ドイツ
第2節 ドイツ語圏でシゴト

American!!

ヨーロッパにおけるアメリカ人の評判は必ずしもよろしいものではない。問題なのは、当のアメリカ人の大部分がその原因をアメリカに対する「jealousy」と勘違いしていることである。が、彼らが嫌われる真の原因のひとつは、周りに気を使うことが出来ず(即ちガサツで思い遣りがない)、その土地の常識は無視しまくって、自分の国の常識は世界の常識とでも言うようにそのまま外国に持ち込む、なんてことではないだろうか。大規模なところで、イラク戦争とかアフガニスタン空爆なぞを見ていても根本は結局この辺に終始している様な気がする。

筆者が簡単なドイツ語を一言喋っただけで大いに驚嘆したオーストリア人の知人、F君が、こんなクイズを出してきた。

「3言語話す人のことをなんていうか知ってる?」

「トライリンガルでしょ?」

「じゃあ、2言語は?」

「バイリンガル」

「1言語しか話さない人は?」
..............................
## [練習問題]
- A) 次の(i)〜(iii)が本文の内容と合っているか、それぞれ「はい」か「いいえ」で答え、決め手となる本文の言葉をそのまま引用してください。
(i) ヨーロッパでのアメリカ人の評判は、いつもよいとは限らない。
(ii) F君はドイツ人である。
(iii) 3言語を話す人の呼び名を聞かれて、筆者は「バイリンガル」と答えた。
- B) 本文に出てくる国の名前をすべて挙げてください。「〜人」「〜語」「〜戦争」のように、ほかの語の一部として出てくるものも含めます。
- C) 本文の最後の「1言語しか話さない人は?」のあとから、続きを書いてください。

## [記録データ]
..............................
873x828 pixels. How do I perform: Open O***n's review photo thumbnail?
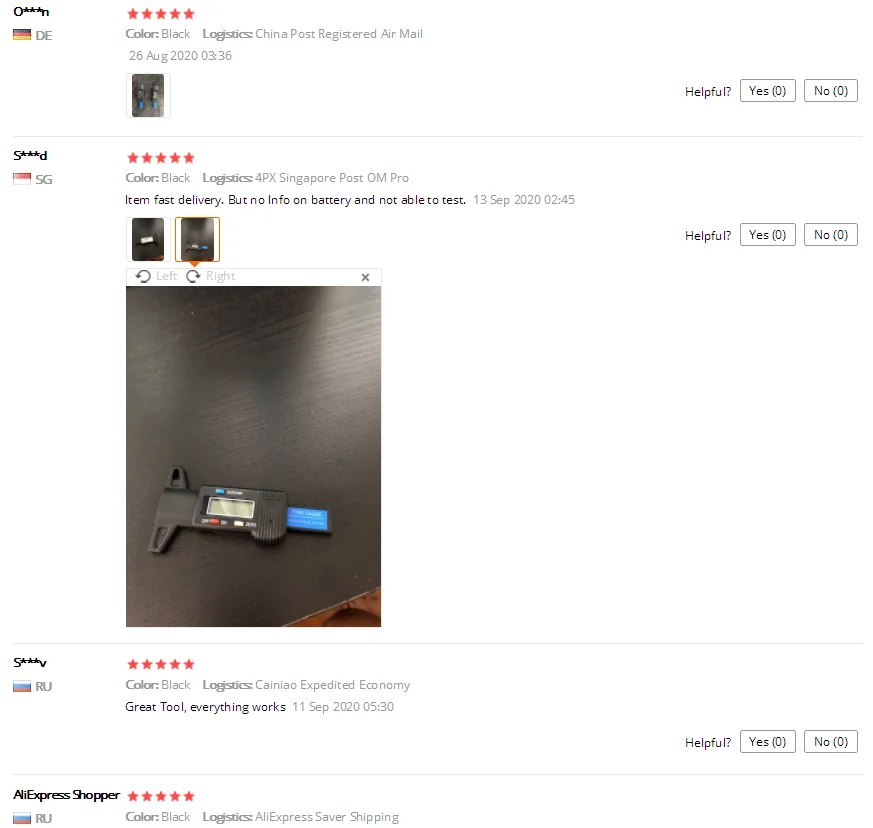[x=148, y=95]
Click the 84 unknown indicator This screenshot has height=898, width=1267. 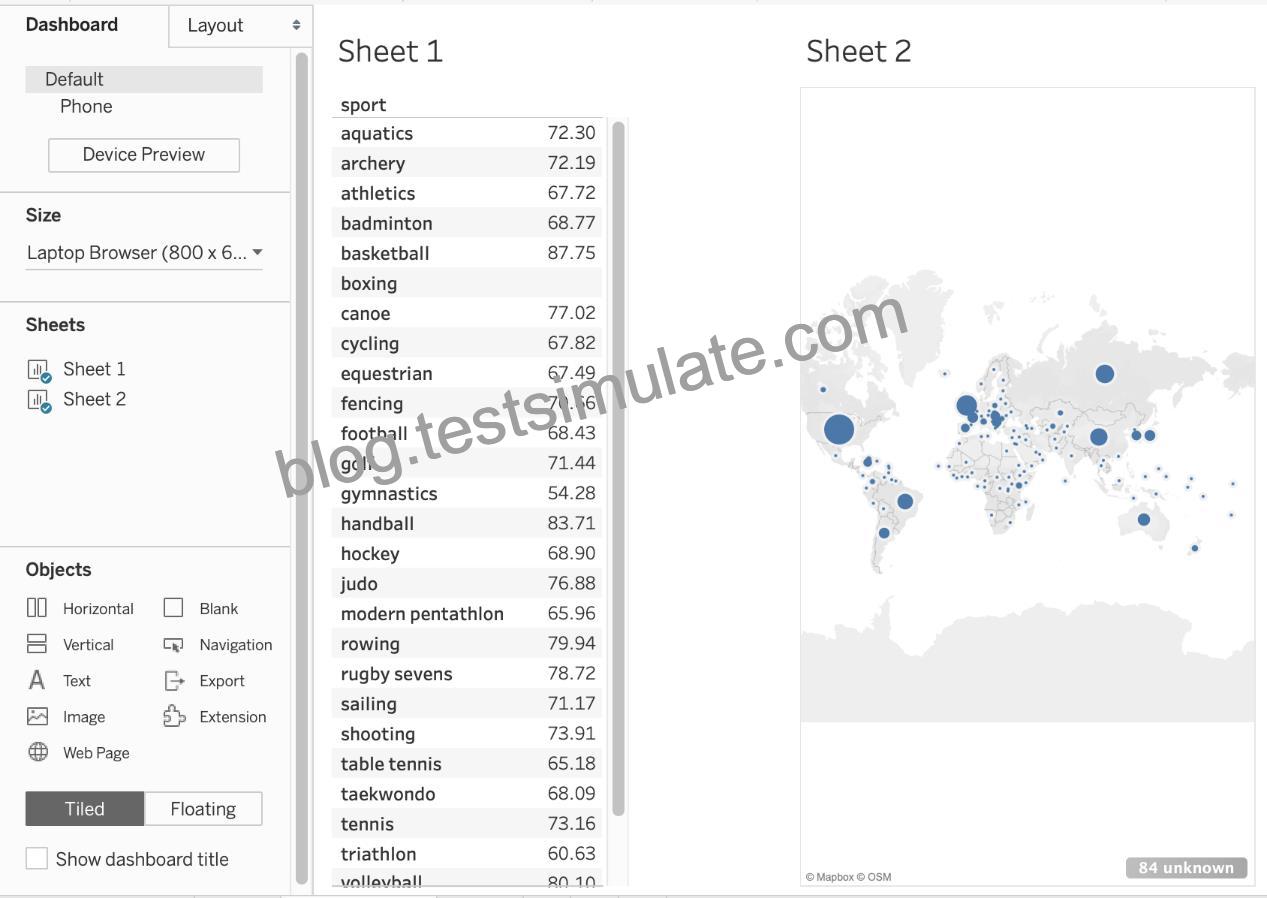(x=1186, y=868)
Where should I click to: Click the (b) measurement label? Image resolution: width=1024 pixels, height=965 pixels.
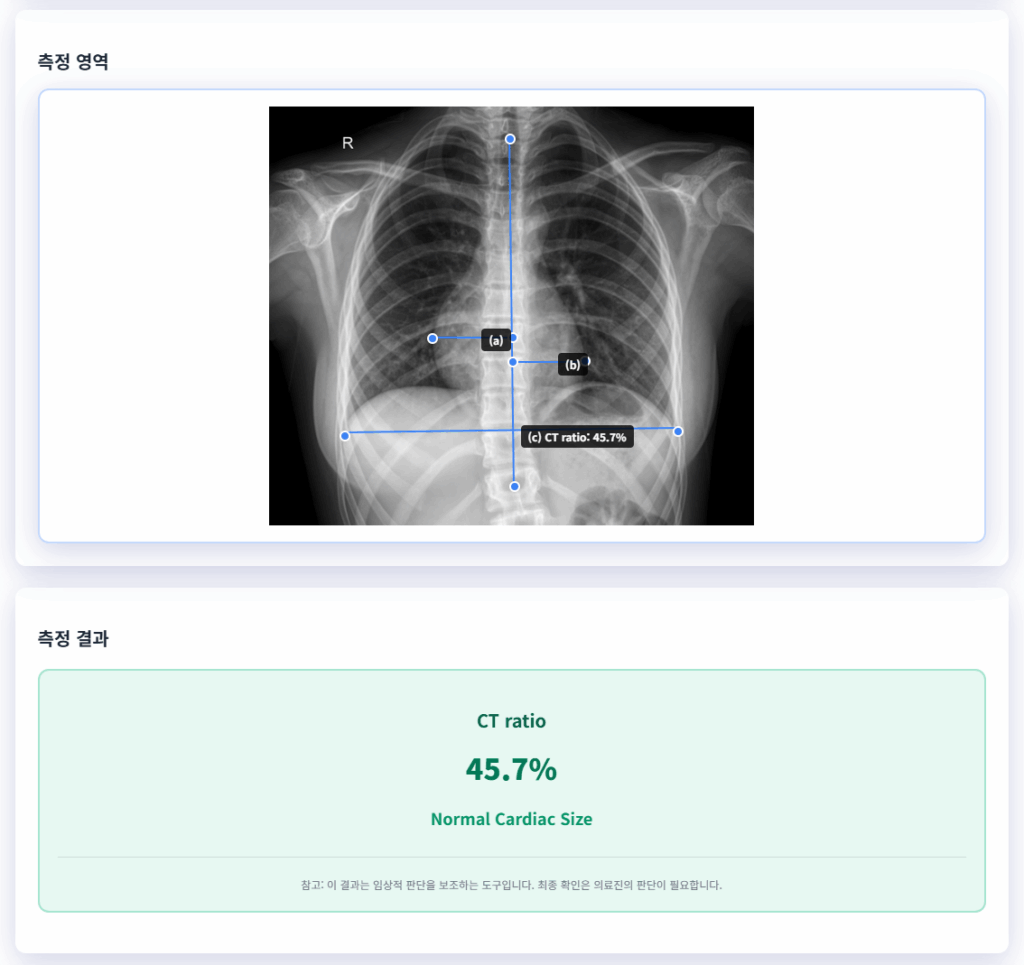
..............................
## [解答]
- A)
(i) はい。「ヨーロッパにおけるアメリカ人の評判は必ずしもよろしいものではない。」
(ii) いいえ。「オーストリア人の知人、F君」
(iii) いいえ。「トライリンガルでしょ?」

- B) ドイツ、アメリカ、イラク、アフガニスタン、オーストリア

- C)
「え?聞いたことないなあ。モノリンガル?」

「違うよ。『アメリカン』だ」

彼自身、「英語しか話さない」彼らに辟易した経験があるのだろうか?筆者の俄仕込みのドイツ語に大げさに反応した理由はこの辺りにあるのかもしれない。勿論、他言語に精通し、気遣いも出来る繊細なアメリカ人もいないことはない。筆者の知人にも何人かそういう人はいるが、「でもそれって多数派じゃないよね」と、F君はあくまで否定的だ。

彼はアメリカ人の外見に関して、もう1つ面白い事実を教えてくれた。サンダルと短パンを履いてリュックを背負った中年のオバさんがいたら、それは間違いなくアメリカ人だ、と。確かに、ヨーロッパの女性がそんなだらしない格好で街中をぶらぶらしている姿は見かけない。

実は、筆者は今回の旅で、典型的なガサツなアメリカ人に不幸にも遭遇してしまった。ミュンヘンでの仕事が終了した後に滞在したユースホステルは6人部屋のドミトリー。部屋は広々としていて、寝具もそこそこ良質、各部屋にプライベートバスルームがあり、なかなか居心地が良さそうだった。

が。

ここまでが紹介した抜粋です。